Parents, éducateurs et citoyens ont exprimé leurs préoccupations sur la fermeture des classes. Les conséquences des troubles sur l’économie du pays, notamment le secteur informel, rendront difficile la reprise. Les rapports de l’ONU et de l’IPC ont indiqué que près de 4 millions d’Haïtiens sont en situation d’insécurité alimentaire. Quelle que soit l’issue de la crise, Léo Litholu demande aux autorités de venir en aide aux parents les moins lotis en leur accordant des subventions. Certains parents, soutient-il, sont décapitalisés.

Le silence assourdissant du gouvernement

L’administration Moïse ne s’est,  jusqu’ici, jamais prononcée sur une date pour la reprise des activités scolaires.

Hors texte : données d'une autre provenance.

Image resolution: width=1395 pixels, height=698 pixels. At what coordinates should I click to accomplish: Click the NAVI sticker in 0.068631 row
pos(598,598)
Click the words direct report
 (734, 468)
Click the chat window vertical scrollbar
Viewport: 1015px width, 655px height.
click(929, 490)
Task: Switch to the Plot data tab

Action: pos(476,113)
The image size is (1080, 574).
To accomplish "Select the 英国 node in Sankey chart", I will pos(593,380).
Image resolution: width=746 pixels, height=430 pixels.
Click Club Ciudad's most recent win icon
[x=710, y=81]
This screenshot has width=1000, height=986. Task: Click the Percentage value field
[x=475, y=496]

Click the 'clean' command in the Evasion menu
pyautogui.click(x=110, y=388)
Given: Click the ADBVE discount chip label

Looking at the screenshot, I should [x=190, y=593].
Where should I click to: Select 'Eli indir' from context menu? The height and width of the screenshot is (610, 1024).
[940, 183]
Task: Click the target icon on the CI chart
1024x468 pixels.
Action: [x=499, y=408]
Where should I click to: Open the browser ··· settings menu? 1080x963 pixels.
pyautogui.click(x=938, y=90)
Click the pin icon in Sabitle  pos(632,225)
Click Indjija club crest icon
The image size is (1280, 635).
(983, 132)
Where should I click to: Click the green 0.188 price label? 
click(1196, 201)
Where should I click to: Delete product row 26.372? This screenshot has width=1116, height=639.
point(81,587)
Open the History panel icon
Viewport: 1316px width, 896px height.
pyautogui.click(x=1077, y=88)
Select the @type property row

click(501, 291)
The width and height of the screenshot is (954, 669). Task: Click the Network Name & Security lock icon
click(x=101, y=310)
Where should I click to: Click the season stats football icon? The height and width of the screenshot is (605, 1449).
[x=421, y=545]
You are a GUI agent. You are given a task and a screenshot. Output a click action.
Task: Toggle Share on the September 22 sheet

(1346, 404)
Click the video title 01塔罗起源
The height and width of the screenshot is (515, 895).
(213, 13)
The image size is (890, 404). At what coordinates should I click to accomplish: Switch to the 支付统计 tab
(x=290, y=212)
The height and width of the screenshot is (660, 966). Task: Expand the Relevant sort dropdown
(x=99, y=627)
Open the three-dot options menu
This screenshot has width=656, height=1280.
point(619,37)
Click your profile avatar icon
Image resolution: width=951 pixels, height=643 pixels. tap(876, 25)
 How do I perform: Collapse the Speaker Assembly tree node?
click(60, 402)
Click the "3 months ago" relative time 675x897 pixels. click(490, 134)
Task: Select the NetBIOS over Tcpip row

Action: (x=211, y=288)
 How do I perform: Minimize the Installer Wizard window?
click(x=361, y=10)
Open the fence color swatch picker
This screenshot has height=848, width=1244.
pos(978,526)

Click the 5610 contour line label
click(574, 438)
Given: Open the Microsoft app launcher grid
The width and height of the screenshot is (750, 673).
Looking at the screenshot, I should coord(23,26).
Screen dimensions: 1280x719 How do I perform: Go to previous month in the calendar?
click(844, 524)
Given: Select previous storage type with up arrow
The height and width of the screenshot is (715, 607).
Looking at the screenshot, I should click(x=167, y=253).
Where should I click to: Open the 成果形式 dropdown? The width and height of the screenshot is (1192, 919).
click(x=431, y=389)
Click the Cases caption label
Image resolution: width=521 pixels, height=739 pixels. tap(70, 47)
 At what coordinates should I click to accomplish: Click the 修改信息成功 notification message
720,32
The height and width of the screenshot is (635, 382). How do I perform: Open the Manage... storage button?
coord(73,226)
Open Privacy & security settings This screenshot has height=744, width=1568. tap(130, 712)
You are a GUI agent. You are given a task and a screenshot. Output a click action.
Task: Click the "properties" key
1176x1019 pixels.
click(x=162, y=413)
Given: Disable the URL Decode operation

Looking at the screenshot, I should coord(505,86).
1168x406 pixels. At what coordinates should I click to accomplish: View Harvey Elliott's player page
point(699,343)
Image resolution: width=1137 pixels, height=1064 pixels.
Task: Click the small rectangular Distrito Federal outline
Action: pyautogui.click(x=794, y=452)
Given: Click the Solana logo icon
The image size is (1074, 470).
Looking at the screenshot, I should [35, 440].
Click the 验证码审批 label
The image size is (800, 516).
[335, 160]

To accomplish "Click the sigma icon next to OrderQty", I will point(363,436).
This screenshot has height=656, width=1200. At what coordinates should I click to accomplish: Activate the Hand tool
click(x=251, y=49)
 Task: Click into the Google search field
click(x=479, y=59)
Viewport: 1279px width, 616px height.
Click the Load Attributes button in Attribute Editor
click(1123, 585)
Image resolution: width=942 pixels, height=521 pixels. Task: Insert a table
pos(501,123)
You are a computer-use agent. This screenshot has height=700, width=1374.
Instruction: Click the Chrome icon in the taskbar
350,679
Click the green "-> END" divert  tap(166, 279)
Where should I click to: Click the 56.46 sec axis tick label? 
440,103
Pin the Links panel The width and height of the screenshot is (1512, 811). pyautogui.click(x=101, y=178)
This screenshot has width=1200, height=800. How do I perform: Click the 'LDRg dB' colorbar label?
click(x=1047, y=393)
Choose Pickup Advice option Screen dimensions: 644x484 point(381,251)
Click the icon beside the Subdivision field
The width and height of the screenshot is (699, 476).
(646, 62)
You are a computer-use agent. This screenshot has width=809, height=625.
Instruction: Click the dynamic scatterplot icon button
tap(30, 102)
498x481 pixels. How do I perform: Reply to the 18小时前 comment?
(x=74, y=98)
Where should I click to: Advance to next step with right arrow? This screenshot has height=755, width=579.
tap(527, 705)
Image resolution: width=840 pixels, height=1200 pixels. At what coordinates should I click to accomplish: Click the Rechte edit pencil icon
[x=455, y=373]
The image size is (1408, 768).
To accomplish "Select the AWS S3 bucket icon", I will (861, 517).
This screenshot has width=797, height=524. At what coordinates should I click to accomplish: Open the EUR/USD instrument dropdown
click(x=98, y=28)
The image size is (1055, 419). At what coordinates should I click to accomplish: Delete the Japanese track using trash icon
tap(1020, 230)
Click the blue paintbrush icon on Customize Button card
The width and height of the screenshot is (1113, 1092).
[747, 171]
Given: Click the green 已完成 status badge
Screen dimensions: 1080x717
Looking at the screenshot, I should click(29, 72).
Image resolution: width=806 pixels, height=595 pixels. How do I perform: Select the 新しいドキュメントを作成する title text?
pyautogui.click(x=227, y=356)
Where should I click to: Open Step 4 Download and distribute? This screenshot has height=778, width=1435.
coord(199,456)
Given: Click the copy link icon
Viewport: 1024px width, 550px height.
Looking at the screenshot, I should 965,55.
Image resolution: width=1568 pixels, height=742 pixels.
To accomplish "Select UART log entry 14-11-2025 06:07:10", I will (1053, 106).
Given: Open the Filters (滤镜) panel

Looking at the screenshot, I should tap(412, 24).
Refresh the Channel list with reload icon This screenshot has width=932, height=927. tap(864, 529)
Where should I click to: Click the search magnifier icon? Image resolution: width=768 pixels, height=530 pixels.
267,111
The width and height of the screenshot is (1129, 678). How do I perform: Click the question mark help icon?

Le ministère de l’Éducation nationale prétend ne pas avoir appelé les écoles à fermer leurs portes, alors il n’est pas de sa responsabilité d’exiger que les établissements scolaires rouvrent leurs portes. L'institution étatique préfère plutôt parler de la dégradation du climat de sécurité et dit établir, dans un communiqué paru le 15 novembre, des mesures pour pallier l’absence des enfants en classe. Même après ces neuf semaines d’arrêt, le MENFP n’a pas précisé la date d’entrée en vigueur du « plan d’action en vue de la poursuite des activités scolaires ». Ces mesures consistent en un réaménagement du calendrier scolaire 2019-2020 ; l'élaboration du programme à compétences minimales en tenant compte d’un minimum de 120 à 140 jours de travail.

Le titulaire du MENFP, Pierre Josué Agénor Cadet, dénonce, sans en indiquer les auteurs, des menaces contre les écoles qui veulent fonctionner, obligeant du coup les enfants à assister aux cours en cachette. Le problème de sécurité empêchant les enfants d’aller à l’école est bien réel, aux yeux du ministre Cadet. « Peu importe les revendications, nous ne sommes pas dans une société obscurantiste. Il n’est pas bien de s’attaquer aux écoles ou de ne pas respecter les droits des enfants à l’éducation. » Par ailleurs, M. Cadet affirme avoir déjà rencontré le haut état-major de la PNH autour de la sécurisation des écoles.